## start Source excerpt

A minor cannot legally sign a binding waiver. A parent or legal guardian must sign on the minor’s behalf. But even with a parental signature, enforceability varies significantly:

  • States that generally allow parental waivers for minors: Ohio, Colorado, Maryland, Massachusetts (limited), North Carolina (limited)
  • States that limit or void parental waivers for minors: California, Florida (varies), Texas, Utah, Washington, New Jersey, New York
  • States with statutory exceptions: Some states allow parental waivers specifically for sports or recreational activities while voiding them for other contexts.

The safe rule: Assume a parental waiver provides limited protection at best. Tour operators with minor participants should rely on strong insurance and operational safety, not on the waiver alone.

Gross Negligence and Willful Misconduct

In every U.S. state, a waiver cannot release the operator from gross negligence, recklessness, or intentional misconduct. This is universal. Some states define gross negligence broadly enough that operators face real exposure — California, Connecticut, and Vermont apply it aggressively.

Practical impact: A waiver protects against ordinary negligence claims (e.g., a guide didn’t notice a hazard in time). It does not protect against gross negligence (e.g., a guide ignored a known critical safety failure).

Conspicuousness

Most enforceability cases turn less on the substance of the waiver and more on whether it was conspicuous. Common conspicuousness requirements across states:

  • The waiver must be a standalone document or clearly separated section, not buried in a longer agreement
  • Key release language must be in bold, all-caps, or otherwise visually distinct
  • Font size must be reasonable (typically 10–12 point minimum)
  • The participant must have a reasonable opportunity to read it before signing

Digital waivers actually help with conspicuousness — required scrolling, mandatory checkboxes for each section, and audit-trail logs of how long the participant viewed the document all strengthen the case for informed consent. See our digital waivers for tour operators guide for a deeper walkthrough.

Out-of-State Guests and Choice of Law

What if your tour operates in Florida but your guest is from California? Whose law applies?

The general rule: the law of the state where the injury occurred typically governs, but choice-of-law clauses in the waiver can shift this. If your waiver specifies that disputes will be governed by Florida law and resolved in Florida courts, that clause is often (though not always) enforced.

Drafting tip: Include a governing law clause and a venue clause naming a friendly state where you operate. Have your attorney verify enforceability in your specific situation.

Frequently Asked Questions

Are liability waivers enforceable in all 50 U.S. states?

No. Three states — Virginia, Louisiana, and Montana — make pre-injury negligence releases largely unenforceable. Several others (Connecticut, Vermont, Wisconsin, Hawaii, New York) have significant restrictions. The remaining states broadly enforce well-drafted waivers, but always with caveats around conspicuousness, gross negligence, and minors.

Florida, Colorado, Tennessee, Texas, and Wyoming are among the most waiver-friendly states for adventure tourism. Each has strong case law upholding well-drafted recreational waivers and a broad assumption-of-risk doctrine.

Which states should I worry about most as a tour operator?

In order of risk: New York (statutory void on most paid recreational waivers), Virginia (broad ban on pre-injury releases), Louisiana, Montana, Vermont, Connecticut, Wisconsin, and Hawaii.

Do I need a separate waiver for each state I operate in?

Not necessarily — a well-drafted multi-state waiver can work — but you should have it reviewed in each state by a state-licensed attorney. Consider including a choice-of-law clause that specifies a friendly state.

## end Source excerpt
## start Information supplied

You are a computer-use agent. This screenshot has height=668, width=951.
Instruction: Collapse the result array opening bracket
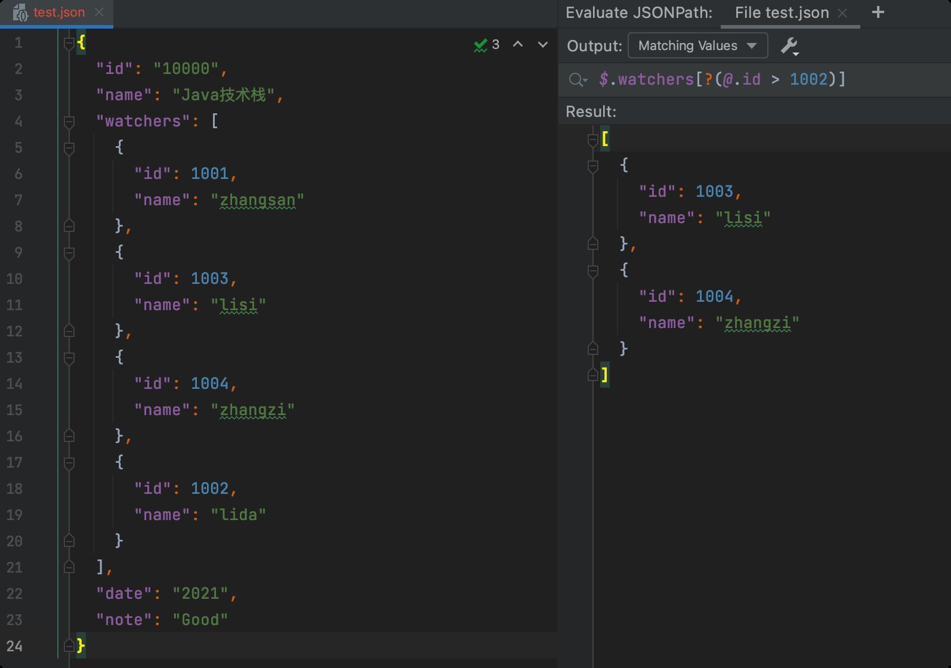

## end Information supplied

▶ Challenges
a – In the liability waiver text, rewrite the part that opens with the words containing "The general rule: the" and closes with "your specific situation.", replacing "venue clause" with "forum selection clause".
b – According to the liability waiver text, which three states make pre-injury negligence releases largely unenforceable?

▶ Responses per task
a –
The general rule: the law of the state where the injury occurred typically governs, but choice-of-law clauses in the waiver can shift this. If your waiver specifies that disputes will be governed by Florida law and resolved in Florida courts, that clause is often (though not always) enforced.

Drafting tip: Include a governing law clause and a forum selection clause naming a friendly state where you operate. Have your attorney verify enforceability in your specific situation.

b – Virginia, Louisiana, and Montana.